There is a just argument that they have some "rights" granted them by God, which their Mother and I are supposed to respect and in some cases provide for (according to our wisdom and judgment). Those "rights" are supposed to mediated to those children through the authority structure of this house. They enjoy those "rights" through the parents.
The principle of "appeal" (to higher authority) is the mechanism by which lesser authority is held accountable for its activity in mediating the rights of subordinates. But anyone who thinks that he's ONLY accountable to God will be disturbed to find that God is displeased with wholesale disregard for the forms He established. There is such thing as "abuse of authority," but such abuse is no license to disparage authority.

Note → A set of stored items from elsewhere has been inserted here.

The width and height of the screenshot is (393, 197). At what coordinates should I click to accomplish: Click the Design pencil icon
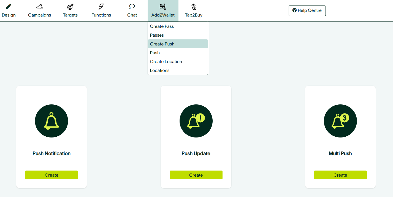[9, 6]
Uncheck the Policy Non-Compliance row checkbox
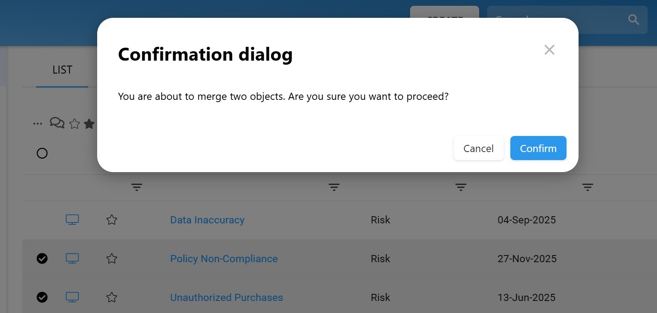The width and height of the screenshot is (657, 313). (x=42, y=259)
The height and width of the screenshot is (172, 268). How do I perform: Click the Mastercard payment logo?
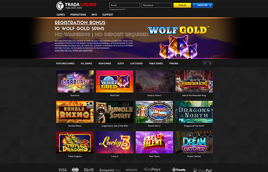(75, 170)
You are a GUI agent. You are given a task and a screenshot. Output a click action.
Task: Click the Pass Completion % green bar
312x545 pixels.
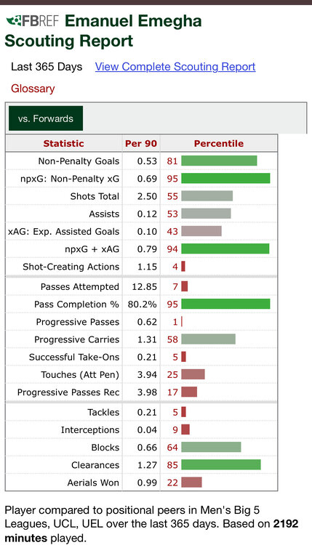click(225, 304)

I exercise discipline in my house by FEEDING my children: "Come and eat, NOW." By EDUCATING my children: "2+2=4, memorize it" "i before e except after c, your answer is wrong" "did you read your history assignment? good job." By TAKING THEM to church, to grandma's, to the eye doctor, AND to the woodshed.
Discipline is not merely PUNISHMENT! It is the LIFE of the church. Receiving Baptism and the Lord's Supper are BENEFITS of belonging to Christ. So is sitting under Gospel ministry. All the blessings of discipline are just as much a free gift of God as a new heart.
No sensible church will turn away people from hearing the gospel, from hearing the Bible preached in fullness. Because that is the DOOR to heart-submission to God in every area. They should open that venue to ALL, and not just to members.
And they should be sensible about admitting members of the church-universal to their own table, but they may set their own rules as to the manner they will allow it. But it is out of the question that someone who CANNOT BE EXCOMMUNICATED (by any body) should be IN-COMMUNICATED, that is, permitted to the Table.
A half-moment's reflection should be sufficient to make this perfectly clear. That man is his OWN BOSS. his own authority. OK fine, then he can get his own Lord's Supper from himself, or from Christ himself. After all, he doesn't need anything mediated to him, so he can just find a church without any standards, or one that has no idea they will be held accountable by Christ for the care they exercised in these matters.
The point, as far as an unpersuaded Baptist holding membership in a Presbyterian church goes--he is a sinner, and his mind (to our way of thinking) needs sanctification in this area. Shall we punitively discipline a member who tells us "I am having trouble getting my head around the idea of Limited Atonement"?
Admonish him? Scold him? Keep him from the Table? Why?! He needs to keep coming, and have a teachable spirit. He needs to "believe that he may understand."
Obviously, if a man cannot be persuaded of a church's doctrine or practice, if he's hardened to it, then he cannot become a member. Or he needs to find another church, to which authority he can honestly submit. But a man in error should listen in the congregation. He should be submissive to the loving, patient, parent-like care of a church's minister and elders.